__Instruction__:
Rewrite the data below with "Security tab" changed to "Privacy tab", leaving every other character as it stands.

__Source material__:
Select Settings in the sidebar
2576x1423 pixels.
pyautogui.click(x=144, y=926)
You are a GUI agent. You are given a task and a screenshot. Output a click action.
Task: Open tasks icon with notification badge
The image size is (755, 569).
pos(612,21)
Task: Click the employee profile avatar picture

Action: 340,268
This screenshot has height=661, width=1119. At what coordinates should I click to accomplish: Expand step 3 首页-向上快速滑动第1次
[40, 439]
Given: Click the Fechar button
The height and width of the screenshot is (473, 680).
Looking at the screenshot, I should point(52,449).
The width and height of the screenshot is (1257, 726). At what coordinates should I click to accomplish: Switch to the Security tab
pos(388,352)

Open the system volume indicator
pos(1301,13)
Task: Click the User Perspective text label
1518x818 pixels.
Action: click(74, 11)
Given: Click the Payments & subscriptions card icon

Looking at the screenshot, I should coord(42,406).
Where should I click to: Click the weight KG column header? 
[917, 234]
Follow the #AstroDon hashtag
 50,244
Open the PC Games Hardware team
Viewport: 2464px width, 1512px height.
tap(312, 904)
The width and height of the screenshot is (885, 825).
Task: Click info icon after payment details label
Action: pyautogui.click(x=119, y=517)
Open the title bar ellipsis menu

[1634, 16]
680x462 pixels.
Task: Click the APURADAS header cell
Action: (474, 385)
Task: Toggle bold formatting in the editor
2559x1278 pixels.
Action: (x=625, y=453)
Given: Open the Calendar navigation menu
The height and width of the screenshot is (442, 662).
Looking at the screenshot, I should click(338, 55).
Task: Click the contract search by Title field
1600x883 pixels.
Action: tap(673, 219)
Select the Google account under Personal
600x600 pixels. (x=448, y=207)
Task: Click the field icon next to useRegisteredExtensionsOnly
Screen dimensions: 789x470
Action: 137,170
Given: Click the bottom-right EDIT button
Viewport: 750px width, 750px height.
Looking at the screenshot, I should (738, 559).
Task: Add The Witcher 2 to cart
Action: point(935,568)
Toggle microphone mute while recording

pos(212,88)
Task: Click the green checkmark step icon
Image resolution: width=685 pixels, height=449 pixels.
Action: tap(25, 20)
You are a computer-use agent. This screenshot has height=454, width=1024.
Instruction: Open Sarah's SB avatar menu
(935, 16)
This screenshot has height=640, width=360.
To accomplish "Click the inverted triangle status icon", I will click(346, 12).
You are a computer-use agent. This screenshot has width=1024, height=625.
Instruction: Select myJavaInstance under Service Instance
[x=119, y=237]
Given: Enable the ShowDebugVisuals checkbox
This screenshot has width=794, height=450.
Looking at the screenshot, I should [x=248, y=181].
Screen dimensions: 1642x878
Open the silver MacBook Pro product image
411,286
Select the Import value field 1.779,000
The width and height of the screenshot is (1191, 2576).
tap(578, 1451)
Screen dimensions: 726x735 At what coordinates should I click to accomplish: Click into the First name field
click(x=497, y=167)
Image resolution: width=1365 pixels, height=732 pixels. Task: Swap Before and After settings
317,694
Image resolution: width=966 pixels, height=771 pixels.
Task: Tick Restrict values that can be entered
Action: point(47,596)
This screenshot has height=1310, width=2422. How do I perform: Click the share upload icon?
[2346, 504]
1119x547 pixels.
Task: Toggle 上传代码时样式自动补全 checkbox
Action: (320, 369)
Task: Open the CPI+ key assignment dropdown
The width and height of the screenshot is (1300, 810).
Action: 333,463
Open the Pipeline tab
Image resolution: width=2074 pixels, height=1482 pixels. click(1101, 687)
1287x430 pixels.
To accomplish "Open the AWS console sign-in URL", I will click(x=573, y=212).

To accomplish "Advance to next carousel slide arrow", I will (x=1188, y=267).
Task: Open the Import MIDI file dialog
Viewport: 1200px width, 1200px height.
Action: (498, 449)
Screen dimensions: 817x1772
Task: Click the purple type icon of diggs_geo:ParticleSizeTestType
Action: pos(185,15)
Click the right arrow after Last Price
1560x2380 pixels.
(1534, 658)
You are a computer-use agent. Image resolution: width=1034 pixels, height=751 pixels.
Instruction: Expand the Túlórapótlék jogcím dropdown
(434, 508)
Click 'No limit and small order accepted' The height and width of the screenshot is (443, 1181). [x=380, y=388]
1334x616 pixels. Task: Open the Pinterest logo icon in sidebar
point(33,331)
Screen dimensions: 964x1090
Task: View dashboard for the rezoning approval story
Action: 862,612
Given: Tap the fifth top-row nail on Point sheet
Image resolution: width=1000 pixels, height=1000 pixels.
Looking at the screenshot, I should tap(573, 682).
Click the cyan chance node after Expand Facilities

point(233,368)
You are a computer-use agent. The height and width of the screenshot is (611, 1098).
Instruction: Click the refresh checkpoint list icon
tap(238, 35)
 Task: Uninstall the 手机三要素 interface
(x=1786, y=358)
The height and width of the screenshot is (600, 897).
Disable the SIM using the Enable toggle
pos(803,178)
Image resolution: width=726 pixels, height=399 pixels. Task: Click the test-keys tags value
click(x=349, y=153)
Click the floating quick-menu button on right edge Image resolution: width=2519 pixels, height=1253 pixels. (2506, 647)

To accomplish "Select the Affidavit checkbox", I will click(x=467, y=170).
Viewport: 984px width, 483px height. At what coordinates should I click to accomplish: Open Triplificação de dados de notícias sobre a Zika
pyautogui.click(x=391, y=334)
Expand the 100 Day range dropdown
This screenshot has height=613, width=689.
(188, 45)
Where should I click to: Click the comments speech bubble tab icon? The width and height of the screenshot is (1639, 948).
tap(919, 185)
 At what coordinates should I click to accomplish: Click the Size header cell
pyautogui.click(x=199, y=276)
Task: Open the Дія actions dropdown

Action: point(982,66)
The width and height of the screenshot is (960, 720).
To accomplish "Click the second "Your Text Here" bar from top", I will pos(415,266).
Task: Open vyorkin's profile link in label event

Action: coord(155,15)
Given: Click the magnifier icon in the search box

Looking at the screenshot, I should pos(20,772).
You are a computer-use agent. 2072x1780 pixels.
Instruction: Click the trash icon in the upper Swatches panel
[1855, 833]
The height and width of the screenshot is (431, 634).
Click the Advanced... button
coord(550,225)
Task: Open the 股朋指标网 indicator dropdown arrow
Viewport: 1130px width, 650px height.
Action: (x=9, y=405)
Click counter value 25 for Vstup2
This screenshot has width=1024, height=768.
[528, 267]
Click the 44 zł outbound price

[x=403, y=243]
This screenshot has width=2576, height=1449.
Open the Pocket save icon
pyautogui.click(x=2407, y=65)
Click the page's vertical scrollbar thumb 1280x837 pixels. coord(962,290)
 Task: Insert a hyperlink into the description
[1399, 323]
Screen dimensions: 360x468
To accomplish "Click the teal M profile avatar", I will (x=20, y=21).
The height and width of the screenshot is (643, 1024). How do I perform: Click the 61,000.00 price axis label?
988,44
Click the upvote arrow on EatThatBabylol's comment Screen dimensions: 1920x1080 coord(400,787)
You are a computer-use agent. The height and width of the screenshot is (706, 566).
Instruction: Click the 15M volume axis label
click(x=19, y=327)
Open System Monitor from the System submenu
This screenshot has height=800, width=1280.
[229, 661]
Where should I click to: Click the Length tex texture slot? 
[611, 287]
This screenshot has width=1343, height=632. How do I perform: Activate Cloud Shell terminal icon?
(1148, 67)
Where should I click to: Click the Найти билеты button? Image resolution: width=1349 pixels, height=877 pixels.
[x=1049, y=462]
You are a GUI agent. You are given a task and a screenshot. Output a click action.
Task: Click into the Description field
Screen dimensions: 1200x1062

__Result of the task__:
Select Settings in the sidebar
2576x1423 pixels.
pyautogui.click(x=144, y=926)
You are a GUI agent. You are given a task and a screenshot. Output a click action.
Task: Open tasks icon with notification badge
The image size is (755, 569).
pos(612,21)
Task: Click the employee profile avatar picture

Action: 340,268
This screenshot has height=661, width=1119. At what coordinates should I click to accomplish: Expand step 3 首页-向上快速滑动第1次
[40, 439]
Given: Click the Fechar button
The height and width of the screenshot is (473, 680).
Looking at the screenshot, I should point(52,449).
The width and height of the screenshot is (1257, 726). At what coordinates should I click to accomplish: Switch to the Privacy tab
pos(388,352)

Open the system volume indicator
pos(1301,13)
Task: Click the User Perspective text label
1518x818 pixels.
Action: click(74, 11)
Given: Click the Payments & subscriptions card icon

Looking at the screenshot, I should coord(42,406).
Where should I click to: Click the weight KG column header? 
[917, 234]
Follow the #AstroDon hashtag
 50,244
Open the PC Games Hardware team
Viewport: 2464px width, 1512px height.
tap(312, 904)
The width and height of the screenshot is (885, 825).
Task: Click info icon after payment details label
Action: pyautogui.click(x=119, y=517)
Open the title bar ellipsis menu

[1634, 16]
680x462 pixels.
Task: Click the APURADAS header cell
Action: (474, 385)
Task: Toggle bold formatting in the editor
2559x1278 pixels.
Action: (x=625, y=453)
Given: Open the Calendar navigation menu
The height and width of the screenshot is (442, 662).
Looking at the screenshot, I should click(338, 55).
Task: Click the contract search by Title field
1600x883 pixels.
Action: tap(673, 219)
Select the Google account under Personal
600x600 pixels. (x=448, y=207)
Task: Click the field icon next to useRegisteredExtensionsOnly
Screen dimensions: 789x470
Action: 137,170
Given: Click the bottom-right EDIT button
Viewport: 750px width, 750px height.
Looking at the screenshot, I should (738, 559).
Task: Add The Witcher 2 to cart
Action: point(935,568)
Toggle microphone mute while recording

pos(212,88)
Task: Click the green checkmark step icon
Image resolution: width=685 pixels, height=449 pixels.
Action: tap(25, 20)
You are a computer-use agent. This screenshot has height=454, width=1024.
Instruction: Open Sarah's SB avatar menu
(935, 16)
This screenshot has height=640, width=360.
To accomplish "Click the inverted triangle status icon", I will click(346, 12).
You are a computer-use agent. This screenshot has width=1024, height=625.
Instruction: Select myJavaInstance under Service Instance
[x=119, y=237]
Given: Enable the ShowDebugVisuals checkbox
This screenshot has width=794, height=450.
Looking at the screenshot, I should [x=248, y=181].
Screen dimensions: 1642x878
Open the silver MacBook Pro product image
411,286
Select the Import value field 1.779,000
The width and height of the screenshot is (1191, 2576).
tap(578, 1451)
Screen dimensions: 726x735 At what coordinates should I click to accomplish: Click into the First name field
click(x=497, y=167)
Image resolution: width=1365 pixels, height=732 pixels. Task: Swap Before and After settings
317,694
Image resolution: width=966 pixels, height=771 pixels.
Task: Tick Restrict values that can be entered
Action: point(47,596)
This screenshot has height=1310, width=2422. How do I perform: Click the share upload icon?
[2346, 504]
1119x547 pixels.
Task: Toggle 上传代码时样式自动补全 checkbox
Action: (320, 369)
Task: Open the CPI+ key assignment dropdown
The width and height of the screenshot is (1300, 810).
Action: 333,463
Open the Pipeline tab
Image resolution: width=2074 pixels, height=1482 pixels. click(1101, 687)
1287x430 pixels.
To accomplish "Open the AWS console sign-in URL", I will click(x=573, y=212).

To accomplish "Advance to next carousel slide arrow", I will (x=1188, y=267).
Task: Open the Import MIDI file dialog
Viewport: 1200px width, 1200px height.
Action: (498, 449)
Screen dimensions: 817x1772
Task: Click the purple type icon of diggs_geo:ParticleSizeTestType
Action: pos(185,15)
Click the right arrow after Last Price
1560x2380 pixels.
(1534, 658)
You are a computer-use agent. Image resolution: width=1034 pixels, height=751 pixels.
Instruction: Expand the Túlórapótlék jogcím dropdown
(434, 508)
Click 'No limit and small order accepted' The height and width of the screenshot is (443, 1181). [x=380, y=388]
1334x616 pixels. Task: Open the Pinterest logo icon in sidebar
point(33,331)
Screen dimensions: 964x1090
Task: View dashboard for the rezoning approval story
Action: 862,612
Given: Tap the fifth top-row nail on Point sheet
Image resolution: width=1000 pixels, height=1000 pixels.
Looking at the screenshot, I should tap(573, 682).
Click the cyan chance node after Expand Facilities

point(233,368)
You are a computer-use agent. The height and width of the screenshot is (611, 1098).
Instruction: Click the refresh checkpoint list icon
tap(238, 35)
 Task: Uninstall the 手机三要素 interface
(x=1786, y=358)
The height and width of the screenshot is (600, 897).
Disable the SIM using the Enable toggle
pos(803,178)
Image resolution: width=726 pixels, height=399 pixels. Task: Click the test-keys tags value
click(x=349, y=153)
Click the floating quick-menu button on right edge Image resolution: width=2519 pixels, height=1253 pixels. (2506, 647)

To accomplish "Select the Affidavit checkbox", I will click(x=467, y=170).
Viewport: 984px width, 483px height. At what coordinates should I click to accomplish: Open Triplificação de dados de notícias sobre a Zika
pyautogui.click(x=391, y=334)
Expand the 100 Day range dropdown
This screenshot has height=613, width=689.
(188, 45)
Where should I click to: Click the comments speech bubble tab icon? The width and height of the screenshot is (1639, 948).
tap(919, 185)
 At what coordinates should I click to accomplish: Click the Size header cell
pyautogui.click(x=199, y=276)
Task: Open the Дія actions dropdown

Action: point(982,66)
The width and height of the screenshot is (960, 720).
To accomplish "Click the second "Your Text Here" bar from top", I will pos(415,266).
Task: Open vyorkin's profile link in label event

Action: coord(155,15)
Given: Click the magnifier icon in the search box

Looking at the screenshot, I should pos(20,772).
You are a computer-use agent. 2072x1780 pixels.
Instruction: Click the trash icon in the upper Swatches panel
[1855, 833]
The height and width of the screenshot is (431, 634).
Click the Advanced... button
coord(550,225)
Task: Open the 股朋指标网 indicator dropdown arrow
Viewport: 1130px width, 650px height.
Action: (x=9, y=405)
Click counter value 25 for Vstup2
This screenshot has width=1024, height=768.
[528, 267]
Click the 44 zł outbound price

[x=403, y=243]
This screenshot has width=2576, height=1449.
Open the Pocket save icon
pyautogui.click(x=2407, y=65)
Click the page's vertical scrollbar thumb 1280x837 pixels. coord(962,290)
 Task: Insert a hyperlink into the description
[1399, 323]
Screen dimensions: 360x468
To accomplish "Click the teal M profile avatar", I will (x=20, y=21).
The height and width of the screenshot is (643, 1024). How do I perform: Click the 61,000.00 price axis label?
988,44
Click the upvote arrow on EatThatBabylol's comment Screen dimensions: 1920x1080 coord(400,787)
You are a computer-use agent. The height and width of the screenshot is (706, 566).
Instruction: Click the 15M volume axis label
click(x=19, y=327)
Open System Monitor from the System submenu
This screenshot has height=800, width=1280.
[229, 661]
Where should I click to: Click the Length tex texture slot? 
[611, 287]
This screenshot has width=1343, height=632. How do I perform: Activate Cloud Shell terminal icon?
(1148, 67)
Where should I click to: Click the Найти билеты button? Image resolution: width=1349 pixels, height=877 pixels.
[x=1049, y=462]
You are a GUI agent. You are given a task and a screenshot. Output a click action.
Task: Click into the Description field
Screen dimensions: 1200x1062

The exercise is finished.